Edebiyatçı, yüreği sökülen dünyaya cansuyu olmalı

ŞEMS’İ SÜMBÜLTEPE

Viyana – Hüseyin A. Şimşek’le yaklaşık yirmi yıl önce tanıştığımda sadece gazetecilik yönünü biliyordum. Tanışmamız, çıkarılmasına önayak olduğu ve genel yayın yönetmenliğini yaptığı aylık Öneri gazetesi sayesinde gerçekleşti. Viyana merkezli, (Türkçe ve Almanca olmak üzere) iki dilli bir gazeteydi bu. Şimşek’in hem gazetede yazma olanağı sağlayarak, hem de organize edip yönettiği atölye çalışmalarıyla Avusturya’daki Türkiye kökenliler arasından gazeteci, yazar ve şairler çıkmasında önemli katkıları oldu. Onun yazarlık ve şairlik yönünü ise sonraki yıllarda öğrenecektim.

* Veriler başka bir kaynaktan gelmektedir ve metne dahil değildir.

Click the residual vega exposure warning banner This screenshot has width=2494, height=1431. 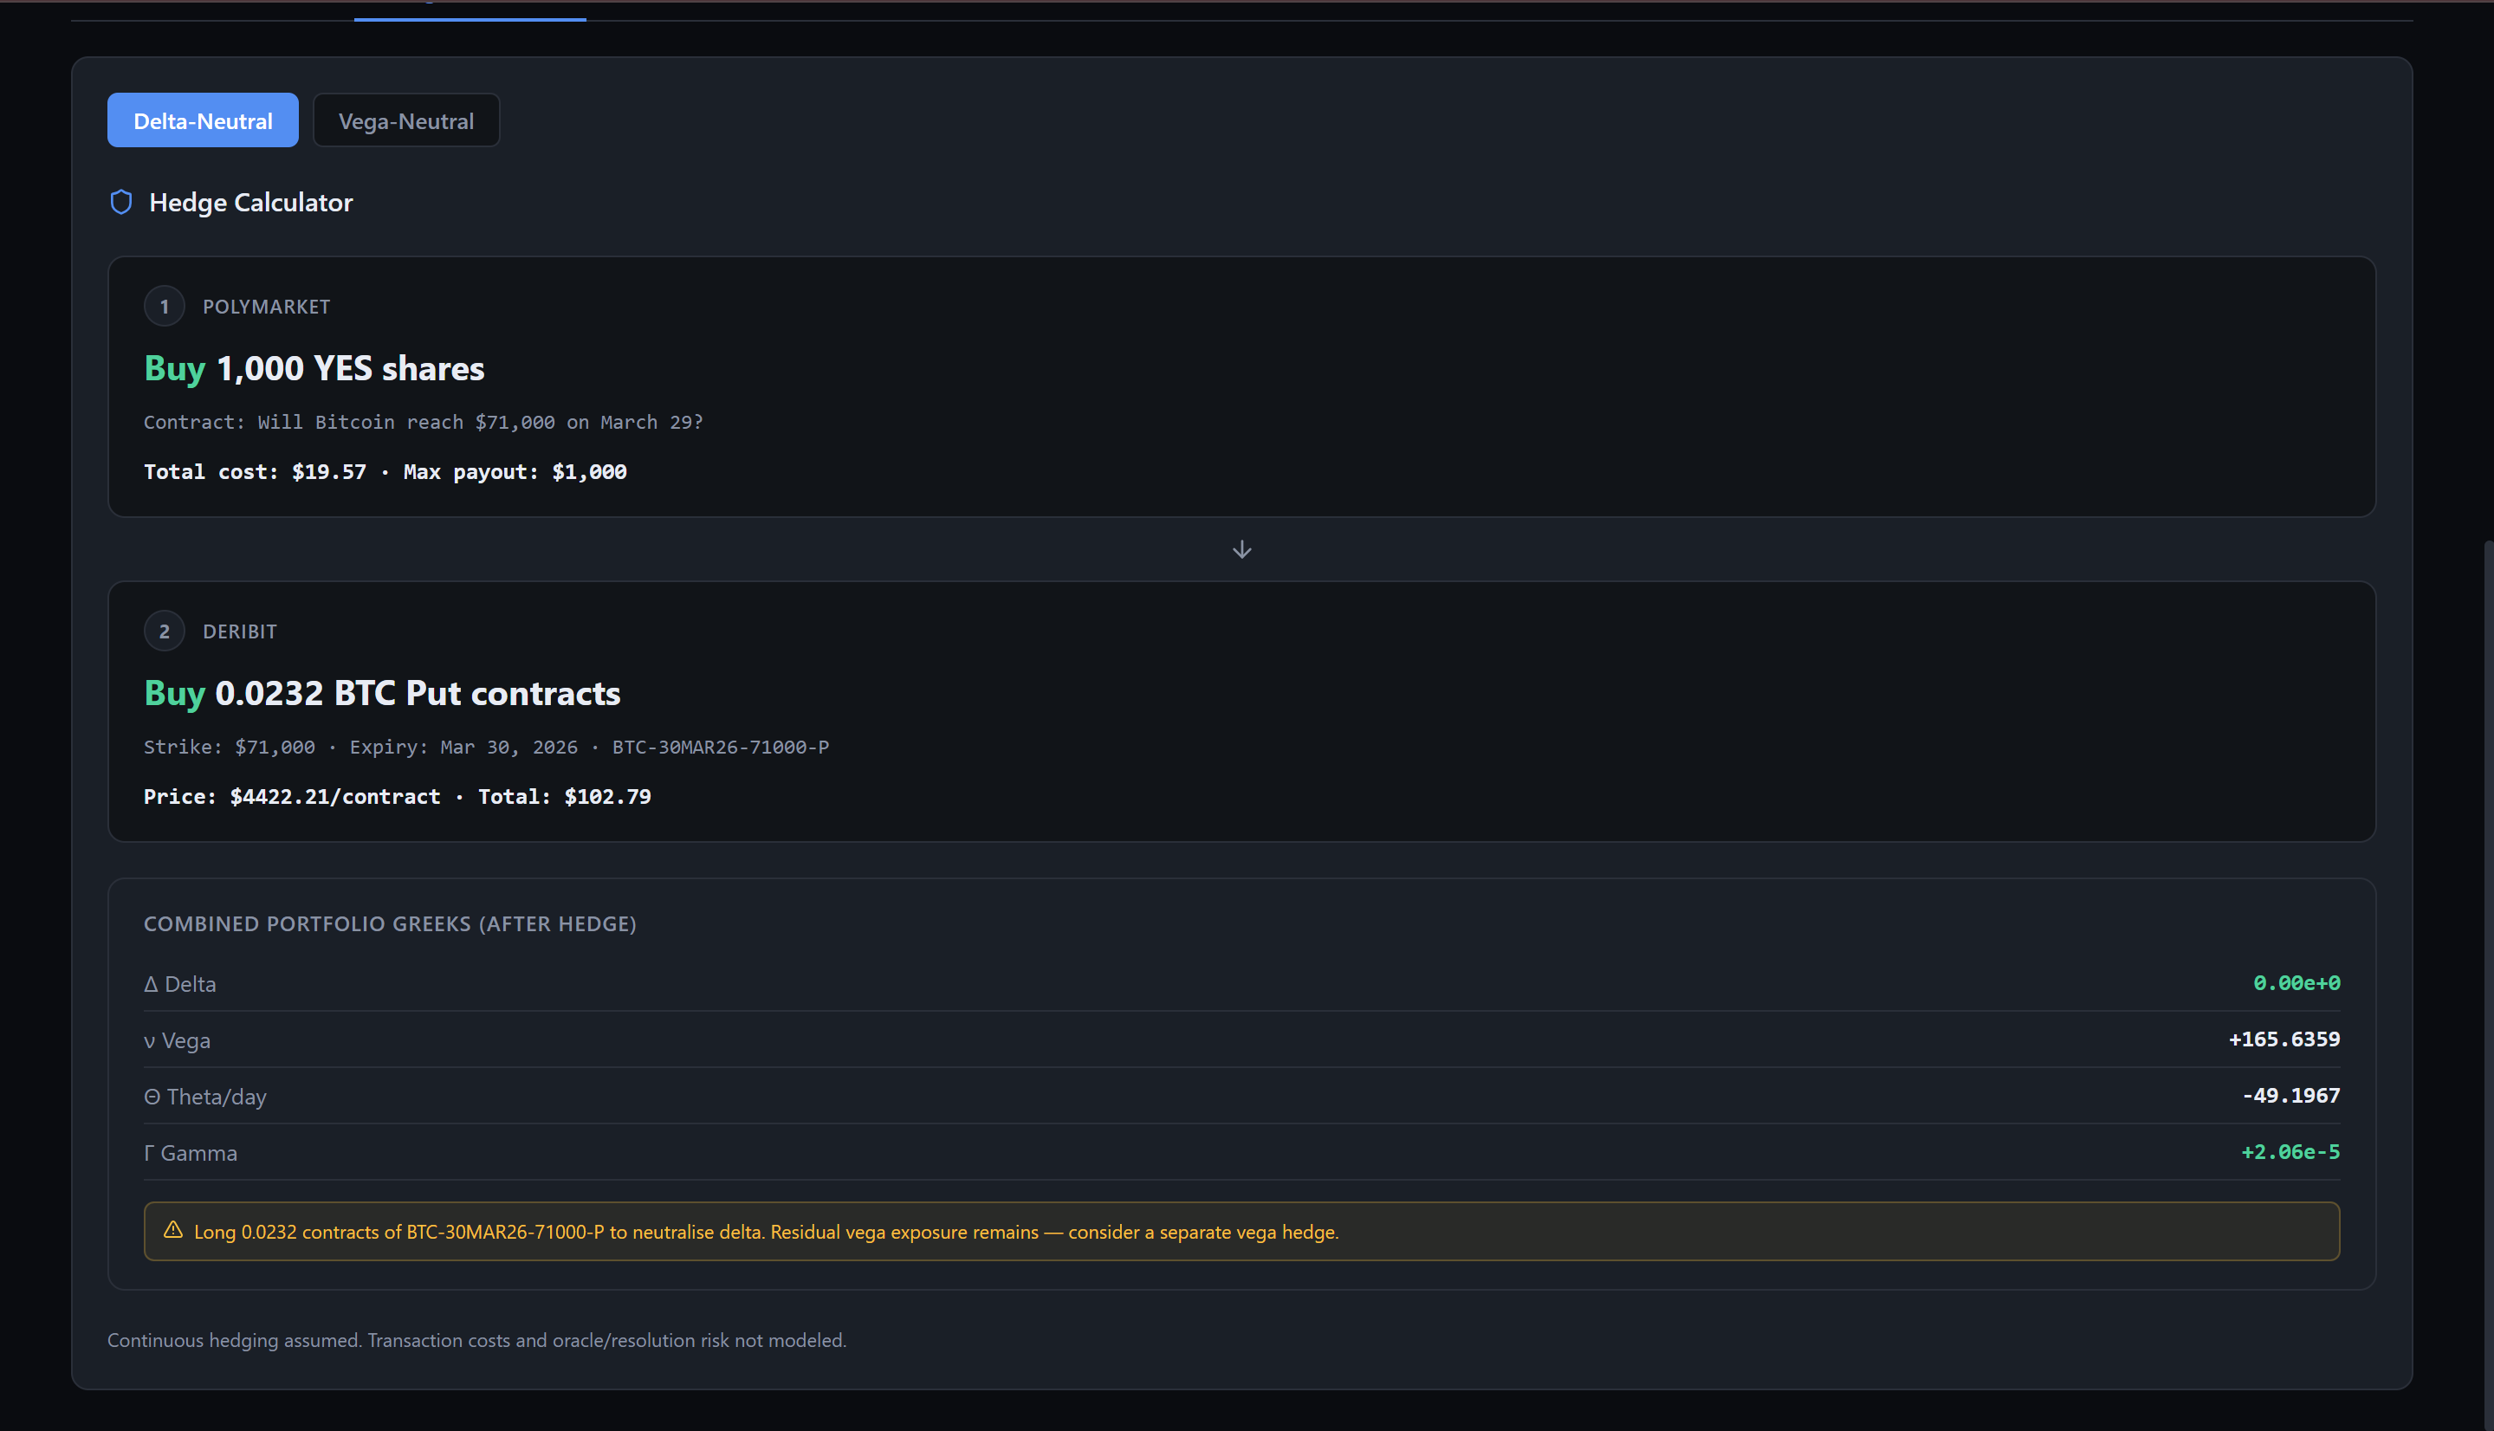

Onu, Viyana Alevi Toplumu derneğinin çatısı altında organize ettiğim seri şiir dinletilerinin 11 Ocak günü gerçekleştirdiğimiz dokuzuncusunda konuk ettim. Genel olarak edebiyat, özel olarak şiir üzerine sohbetin, şiir okumaları ve müzikle dengelendiği bir program oldu. Etkinliğimize bağlamaları ve sesleriyle katkı sunan müzisyenler Nusret Fırat, Bahtiyar Eroğlu ve Mehmet Gazi idi. Şimşek’le sobetimizi yazılı halde, Şimşek’in de yazarları arasında yer aldığı Son Haber gazetesinin okurlarıyla paylaşmak istedim.

Edebiyata ilgin hangi alanda, ne zaman ve nasıl başladı?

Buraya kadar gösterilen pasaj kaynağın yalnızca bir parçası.